The church rocked to the shouted response. Dozens more clustered and danced along the central aisle.

“Then you know what happens? You will rise up on eagle’s wings. Shout me an amen, brothers and sisters! You will run and never stumble. Let the Lord hear your joy!”

“Hallelujah!”

“You will strive and not grow weary, no. Sing your praise to the Lord!”

When the tumult quietened, the old man went on, “You got to work for something bigger, something finer, something eternal. You got to cross that great divide to make your work matter. You got to march over the bridge set in place by perfect sacrifice. The bridge God built for you and you alone.”

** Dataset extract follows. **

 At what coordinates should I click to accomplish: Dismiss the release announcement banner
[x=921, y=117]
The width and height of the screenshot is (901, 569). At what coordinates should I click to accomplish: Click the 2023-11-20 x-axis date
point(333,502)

The upheaval grew more intense, the chants a song that carried no set tune, but swept like a lyrical wind through the church. “The bridge across the great divide, oh yes, it is the infinite gift. The holy gift. Yeah. And there is only one thing you can do to give it meaning, you hear what I am saying? You must accept this gift. You must aim your walk. No matter how scared you might be, looking down over the sides and seeing that chasm open up, yes, the one that looks dark as eternal night, the one that whispers words of death. Keep your eyes focused on the other side, the place where light dwells in all things. The place where you are welcome. Yes. The one place you can call home.”

Rising fatigue forced Marcus back into his seat. The weariness swelled until the words no longer mattered. Only the welcome they contained stayed with him. And that was more than enough. He looked around him, his gaze met by such open friendliness he wanted to weep. He found himself thinking of Dee Gautam’s words, about how home was the place that accepted him. Marcus found himself adding new words of his own. Perhaps home was the place that accepted him because of his needs. Not in spite of his lacks and failings; because of them. Then he shook his head a fraction. No. That would be too much to ask. Except perhaps for a single moment now and then, in a time out of time, one touched by the divine. Such as here and now.